Chemists Characterize 3-D Macroporous Hydrogels
July 1, 2015 | Carnegie Mellon UniversityEstimated reading time: 2 minutes
Carnegie Mellon University chemists have developed two novel methods to characterize 3-dimensional macroporous hydrogels — materials that hold great promise for developing “smart” responsive materials that can be used for catalysts, chemical detectors, tissue engineering scaffolds and absorbents for carbon capture.
Researchers working in the lab of Carnegie Mellon Professor Krzysztof Matyjaszewski published their results in the May issue of Advanced Science, with the article featured on the journal’s back cover. Their findings are the latest in Matyjaszewski lab’s long history of breakthroughs in polymer science.
The 3DOM hydrogels contain a network of interconnected pores with uniform size. The configuration of these pores allows the materials to hold a large amount of liquid, and influences the material’s properties.
However, while the materials are easily made using a process called colloidal crystal templating, their nature has made it difficult for scientists to characterize the exact internal structure of the 3DOM hydrogels.
“The porous structure that makes these materials so useful is also what makes them so hard to characterize,” said Hongkun He, a doctoral student in Matyjaszewski’s lab. “The pores can hold large amounts of water, but if you remove this water to study them, the pores collapse and you can’t map them.”
He and his collaborators were able to characterize the 3DOM hydrogels using an indirect electron microscopy method. They soaked the hydrogels in a solution of a crosslinker, which created rigid inverse replicas of the initial 3DOM structures. They then used scanning electron microscopy (SEM) to image the section surfaces of the inverse replicas.
The researchers also found they were able to rehydrate the hydrogels, demonstrating the material’s shape memory properties — properties that are key to creating smart materials.
He also was able to resolve the structure of hydrated 3DOM hydrogels using nanoscale resolution X-ray microscopy (ZEISS Xradia 800 Ultra). This technique, which is noninvasive and nondestructive, allowed the researchers to visualize the hydrogels in 3 dimensions under ambient conditions.
“This marks the first time that we have been able to visualize the reversible porous structure within this material,” said Matyjaszewski, the J.C. Warner University Professor of Natural Sciences. “Well-defined 3DOM hydrogels provide a versatile platform for a wide variety of functional materials.”

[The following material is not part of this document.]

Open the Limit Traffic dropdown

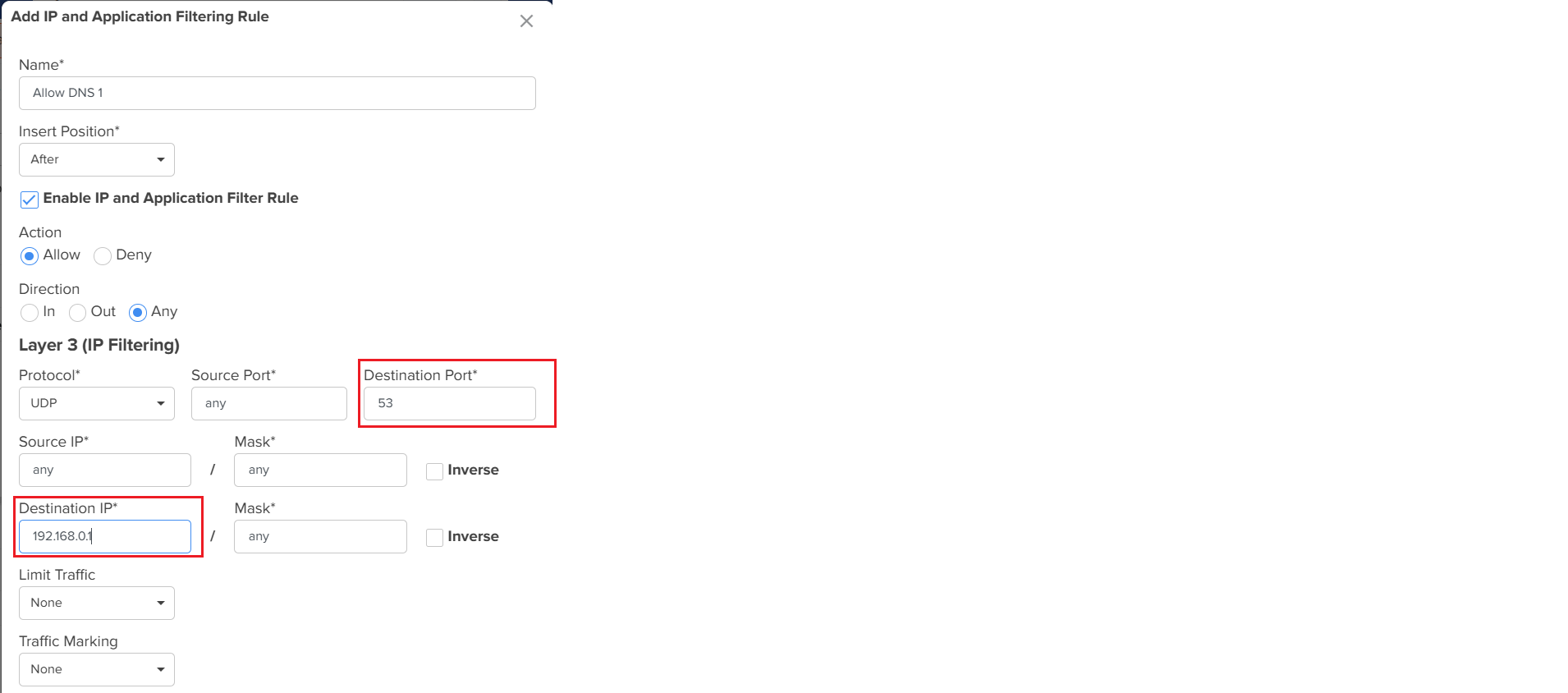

The researchers believe that the simple and effective structural characterization methods they developed for the 3DOM hydrogels will advance research into the materials. They have been able to make further chemical modifications to the pores of the 3DOM hydrogels by grafting with organic compounds and polymers. This process will allow them to use the hydrogels as “stem gels” that can evolve into materials with programmed properties and functions, such as responsive materials, organic–inorganic composites and bioactive hydrogels for digestion or separation of bio (macro) molecules.
Additional authors include Shawn Litster, Saadyah Averick, Pratiti Mandal, Hangjun Ding and Sipei Li of Carnegie Mellon, and Jeff Gelb, Naomi Kotwal and Arno Merkle of Carl Zeiss X-Ray Microscopy. Ding also has an appointment at the University of Science and Technology, Beijing.